Mi silencio está sin embargo lleno del rumor de palabras que
me corren por dentro con la regocijada perplejidad de una vieja canción que
viene a mis labios a recordarme alguna pequeña verdad. En mi bloc de notas
encuentro unas líneas tomadas ayer mismo de las palabras de Bonatti vertidas en
una entrevista cuando cumplía los ochenta años. El vídeo llevaba este elocuente
título: Bonatti, escalarse a sí mismo:
“El medio mejor para conocerse a uno mismo es la soledad.
La montaña te hace crecer.
Entonces yo estaba siempre a la caza de emociones.
La necesidad de estar conmigo mismo es la que me lleva a la
montaña”.
La extraordinaria capacidad de las palabras para sugerir
comportamientos, alentar proyectos o suscitar emociones cuestionan el silencio que,
dicho y elogiado, necesita a su vez de las palabras para transmitir sus
virtudes y restablecer el equilibrio y la armonía que han de reinar entre todas
las cosas. Palabras, por otra parte, que son una búsqueda de esa armonía y una exploración
del mundo de las emociones.
Y sin embargo cuánto el atractivo del silencio y la soledad
por más que a veces se sienta como una indefinida pero aguda punzada dentro del
pecho. Hace tiempo, leyendo a Kukuczka, me encontré con un personaje, Renato
Casarotto, que enseguida llamó mi atención en relación a este binomio soledad-silencio.
Se habían encontrado él y Kukuczka en el campamento base del K2 y éste último,
atraído por la especial manera de ascender en solitario aquellas montañas del
italiano, había entablado cierta amistad con él. Enseguida quedé prendado de
ese hombre, Casarotto.

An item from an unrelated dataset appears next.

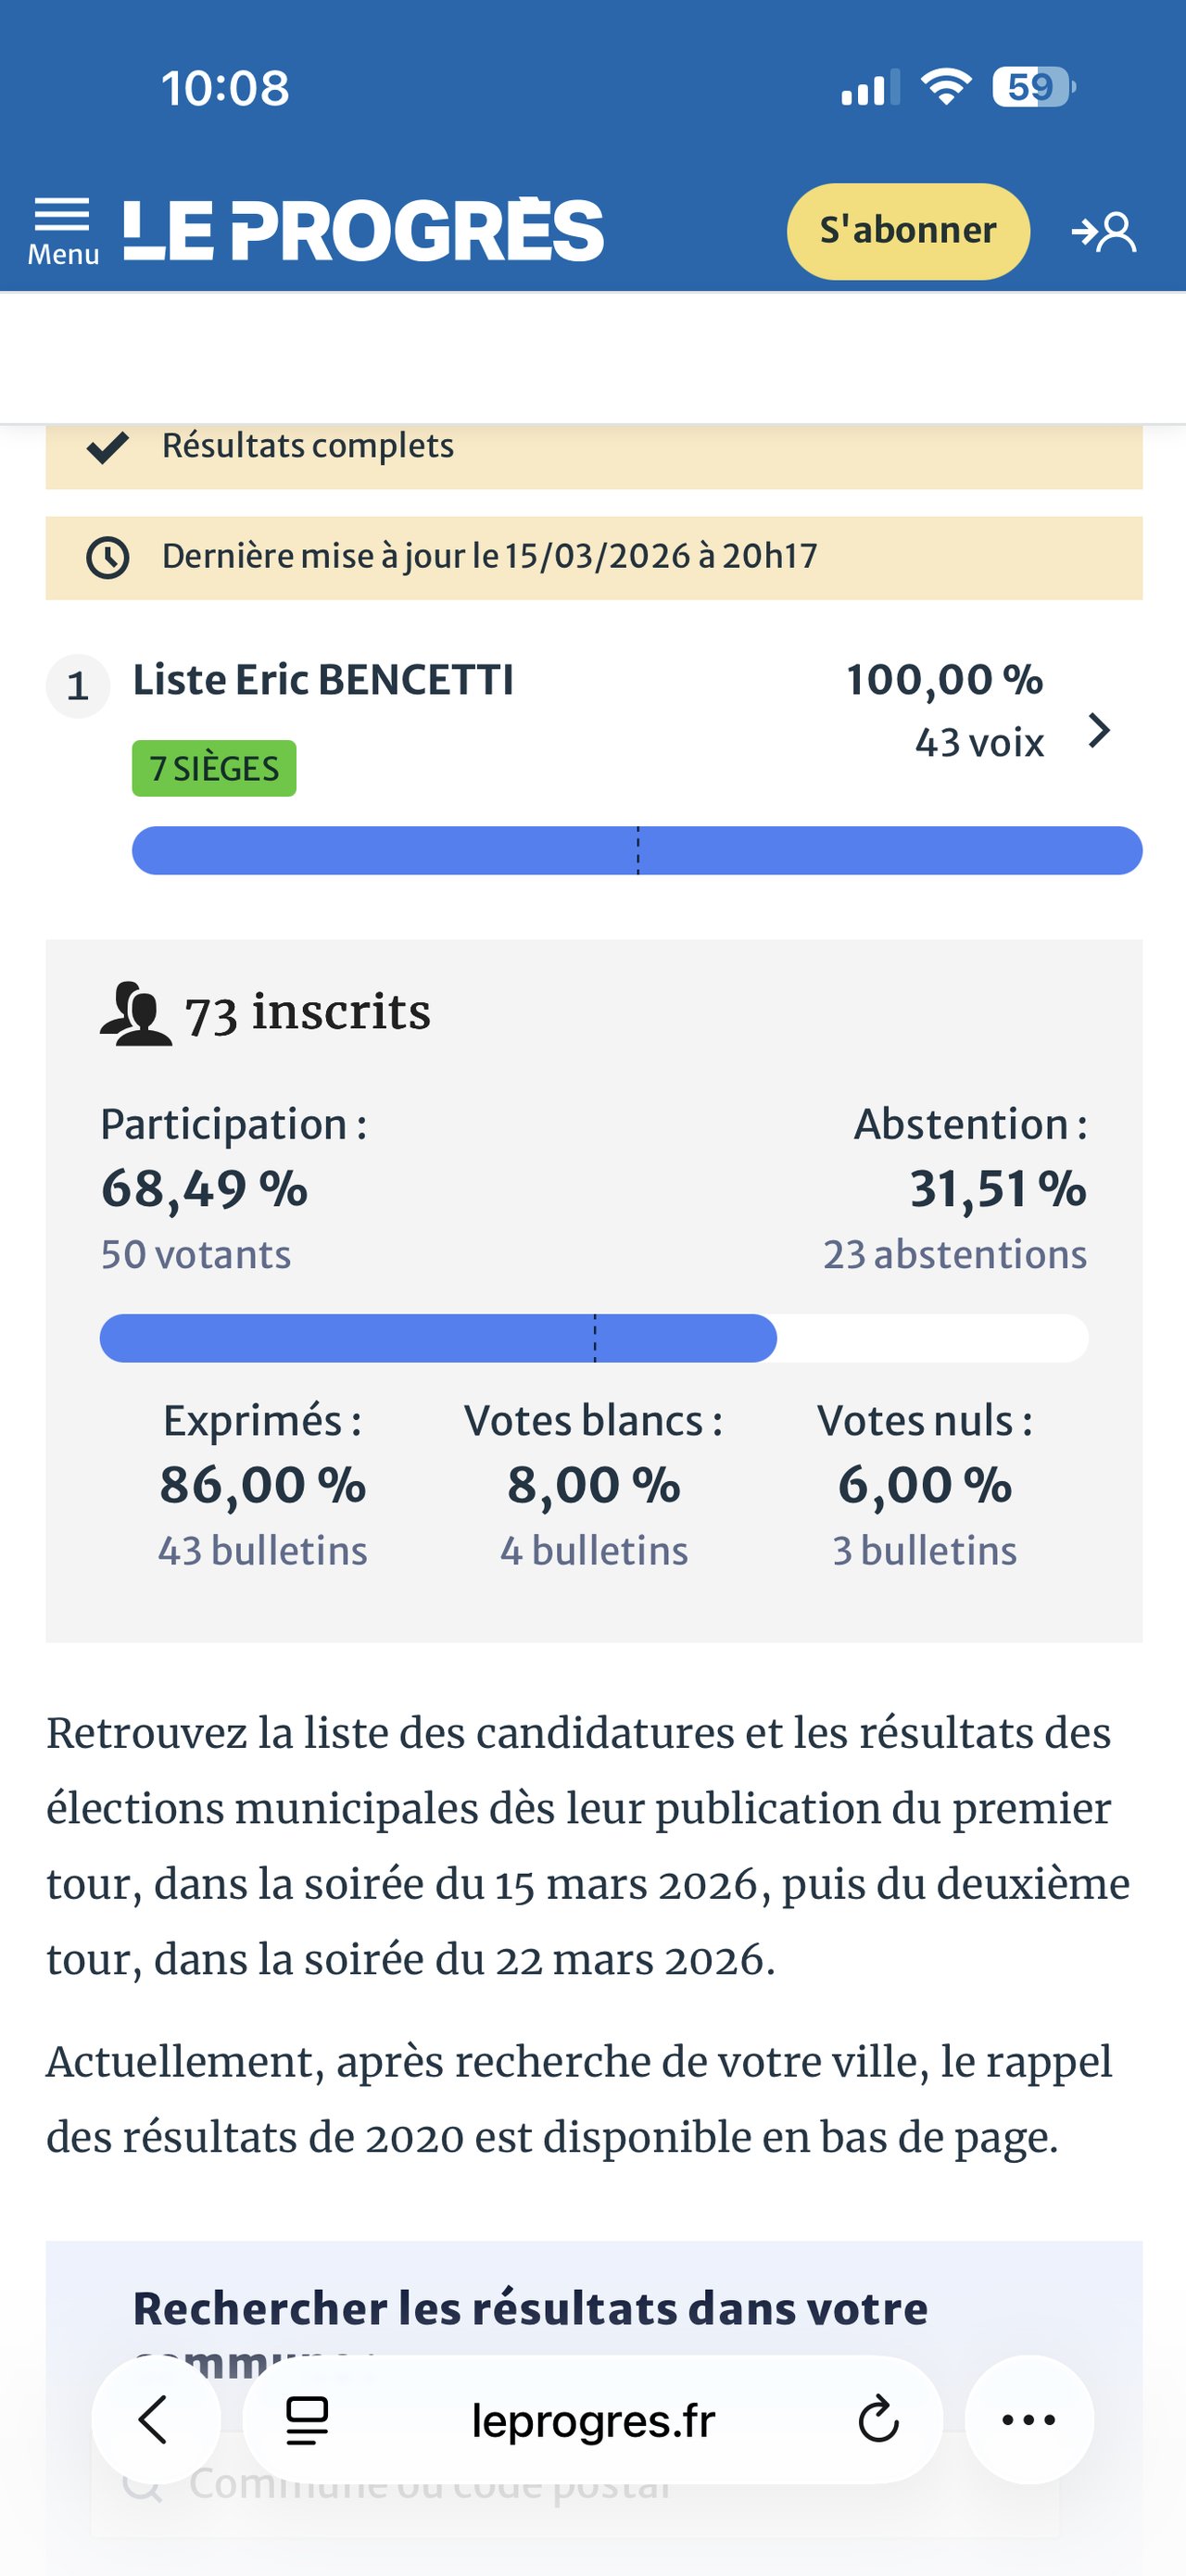Click the participation progress bar

(x=593, y=1338)
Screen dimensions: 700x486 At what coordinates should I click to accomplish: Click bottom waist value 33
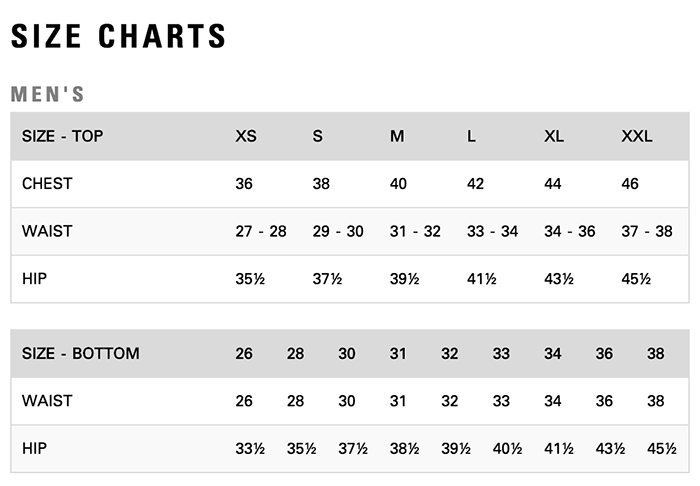501,401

Un hombre que recorre en solitario el Himalaya era mi
hombre, necesitaba saber de sus sensaciones, sus sentimientos, las emociones
que suscitaban en él esa soledad y para ello necesitaba palabras que me lo contaran.
Indagué en Internet y sólo encontré un libro, escrito precisamente por su
pareja: Goreta Casarotto; el título del libro, Una vita tra le montagne. No había traducción en castellano. Lo pedí
a una editorial italiana y me llegó hoy por correo. De momento sólo llegué a
leer el prefacio que me dejó a las puertas de ese mundo de Casarotto que lo
define “come un universo con cui si può
sintonizzare con fatica, se si entra in risonanza con vibrazioni
sconosciute, e se si capta la frequenza giusta grazie a un mix de fatica, di
solitudine, di autoresponsabilità, di condizioni psichiche particlari e di
capacità visionaria”.
No todo el mundo puede alcanzar esas particulares
condiciones físicas y capacidad visionaria, cierto, pero probablemente, de la
misma manera que sucede con Bonatti, alegra el alma saber dónde se encuentran esos
espacios de verdad a fin de no perderse en exceso en el ruido de la vida mediática.
Espacios de verdad también los que narra la novela de Markus Zusak, que
requieren igualmente nuestra atención para sustraernos a las locuras de un
mundo desquiciado en donde la extrema derecha vuelve a resurgir de las cenizas de la Segunda Guerra Mundial.